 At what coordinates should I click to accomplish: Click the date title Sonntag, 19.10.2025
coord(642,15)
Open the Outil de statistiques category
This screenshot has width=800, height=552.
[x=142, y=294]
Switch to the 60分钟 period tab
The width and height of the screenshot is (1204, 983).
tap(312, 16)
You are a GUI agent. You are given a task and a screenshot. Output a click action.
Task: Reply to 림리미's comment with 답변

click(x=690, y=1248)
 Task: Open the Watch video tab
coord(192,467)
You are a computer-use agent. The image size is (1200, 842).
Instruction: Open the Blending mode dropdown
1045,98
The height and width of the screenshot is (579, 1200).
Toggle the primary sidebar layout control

+ + +

→ **Goal of the exercise**
Identify each line above that includes the word "click", and copy every such line.

→ **Solution below**
 At what coordinates should I click to accomplish: Click the date title Sonntag, 19.10.2025
You are a GUI agent. You are given a task and a screenshot. Output a click action.
click(x=690, y=1248)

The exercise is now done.